WHAT YOU HAVE TO DO:
Retype each of the entries below with no changes.

RECORDS FOR THE EXERCISE:
* * * * * * *
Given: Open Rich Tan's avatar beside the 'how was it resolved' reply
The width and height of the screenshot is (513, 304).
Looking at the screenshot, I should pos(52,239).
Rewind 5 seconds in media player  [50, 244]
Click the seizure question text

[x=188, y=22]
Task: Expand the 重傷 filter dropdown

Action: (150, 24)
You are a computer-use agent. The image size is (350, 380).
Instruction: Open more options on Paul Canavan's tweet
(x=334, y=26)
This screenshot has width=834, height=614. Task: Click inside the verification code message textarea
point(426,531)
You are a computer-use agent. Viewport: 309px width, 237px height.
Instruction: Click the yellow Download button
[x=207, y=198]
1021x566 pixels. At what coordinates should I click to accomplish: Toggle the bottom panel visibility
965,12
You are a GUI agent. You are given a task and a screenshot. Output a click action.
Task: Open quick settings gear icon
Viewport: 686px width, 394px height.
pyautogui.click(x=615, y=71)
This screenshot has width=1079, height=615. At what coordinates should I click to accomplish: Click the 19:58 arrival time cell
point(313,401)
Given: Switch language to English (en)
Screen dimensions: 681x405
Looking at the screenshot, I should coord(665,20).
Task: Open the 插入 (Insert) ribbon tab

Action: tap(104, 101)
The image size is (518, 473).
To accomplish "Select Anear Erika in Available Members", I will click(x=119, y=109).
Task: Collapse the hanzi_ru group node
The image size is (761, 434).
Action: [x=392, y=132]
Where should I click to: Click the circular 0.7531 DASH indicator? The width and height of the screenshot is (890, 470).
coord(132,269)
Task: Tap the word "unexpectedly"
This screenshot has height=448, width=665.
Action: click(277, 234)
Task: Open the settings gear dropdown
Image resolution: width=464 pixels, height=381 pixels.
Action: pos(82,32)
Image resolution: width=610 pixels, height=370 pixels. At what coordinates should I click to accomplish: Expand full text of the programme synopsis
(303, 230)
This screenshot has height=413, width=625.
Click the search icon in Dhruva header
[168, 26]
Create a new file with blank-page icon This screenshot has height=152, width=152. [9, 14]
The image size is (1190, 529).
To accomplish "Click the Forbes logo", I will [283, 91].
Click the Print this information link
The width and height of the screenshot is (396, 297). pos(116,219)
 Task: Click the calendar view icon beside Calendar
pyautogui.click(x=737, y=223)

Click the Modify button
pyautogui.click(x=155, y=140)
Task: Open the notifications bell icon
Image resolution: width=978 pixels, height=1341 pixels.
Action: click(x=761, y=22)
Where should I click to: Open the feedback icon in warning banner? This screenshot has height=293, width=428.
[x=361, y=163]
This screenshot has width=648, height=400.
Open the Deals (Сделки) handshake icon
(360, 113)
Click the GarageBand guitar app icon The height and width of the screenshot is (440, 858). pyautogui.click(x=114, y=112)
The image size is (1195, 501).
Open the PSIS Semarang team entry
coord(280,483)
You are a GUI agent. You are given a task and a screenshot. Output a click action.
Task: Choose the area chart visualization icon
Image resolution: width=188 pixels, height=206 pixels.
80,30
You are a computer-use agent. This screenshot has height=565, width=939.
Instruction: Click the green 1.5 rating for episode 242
* * * * * * *
THE RESULT:
Given: Open Rich Tan's avatar beside the 'how was it resolved' reply
The width and height of the screenshot is (513, 304).
Looking at the screenshot, I should pos(52,239).
Rewind 5 seconds in media player  [50, 244]
Click the seizure question text

[x=188, y=22]
Task: Expand the 重傷 filter dropdown

Action: (150, 24)
You are a computer-use agent. The image size is (350, 380).
Instruction: Open more options on Paul Canavan's tweet
(x=334, y=26)
This screenshot has width=834, height=614. Task: Click inside the verification code message textarea
point(426,531)
You are a computer-use agent. Viewport: 309px width, 237px height.
Instruction: Click the yellow Download button
[x=207, y=198]
1021x566 pixels. At what coordinates should I click to accomplish: Toggle the bottom panel visibility
965,12
You are a GUI agent. You are given a task and a screenshot. Output a click action.
Task: Open quick settings gear icon
Viewport: 686px width, 394px height.
pyautogui.click(x=615, y=71)
This screenshot has width=1079, height=615. At what coordinates should I click to accomplish: Click the 19:58 arrival time cell
point(313,401)
Given: Switch language to English (en)
Screen dimensions: 681x405
Looking at the screenshot, I should coord(665,20).
Task: Open the 插入 (Insert) ribbon tab

Action: tap(104, 101)
The image size is (518, 473).
To accomplish "Select Anear Erika in Available Members", I will click(x=119, y=109).
Task: Collapse the hanzi_ru group node
The image size is (761, 434).
Action: [x=392, y=132]
Where should I click to: Click the circular 0.7531 DASH indicator? The width and height of the screenshot is (890, 470).
coord(132,269)
Task: Tap the word "unexpectedly"
This screenshot has height=448, width=665.
Action: click(277, 234)
Task: Open the settings gear dropdown
Image resolution: width=464 pixels, height=381 pixels.
Action: pos(82,32)
Image resolution: width=610 pixels, height=370 pixels. At what coordinates should I click to accomplish: Expand full text of the programme synopsis
(303, 230)
This screenshot has height=413, width=625.
Click the search icon in Dhruva header
[168, 26]
Create a new file with blank-page icon This screenshot has height=152, width=152. [9, 14]
The image size is (1190, 529).
To accomplish "Click the Forbes logo", I will [283, 91].
Click the Print this information link
The width and height of the screenshot is (396, 297). pos(116,219)
 Task: Click the calendar view icon beside Calendar
pyautogui.click(x=737, y=223)

Click the Modify button
pyautogui.click(x=155, y=140)
Task: Open the notifications bell icon
Image resolution: width=978 pixels, height=1341 pixels.
Action: click(x=761, y=22)
Where should I click to: Open the feedback icon in warning banner? This screenshot has height=293, width=428.
[x=361, y=163]
This screenshot has width=648, height=400.
Open the Deals (Сделки) handshake icon
(360, 113)
Click the GarageBand guitar app icon The height and width of the screenshot is (440, 858). pyautogui.click(x=114, y=112)
The image size is (1195, 501).
Open the PSIS Semarang team entry
coord(280,483)
You are a GUI agent. You are given a task and a screenshot. Output a click action.
Task: Choose the area chart visualization icon
Image resolution: width=188 pixels, height=206 pixels.
80,30
You are a computer-use agent. This screenshot has height=565, width=939.
Instruction: Click the green 1.5 rating for episode 242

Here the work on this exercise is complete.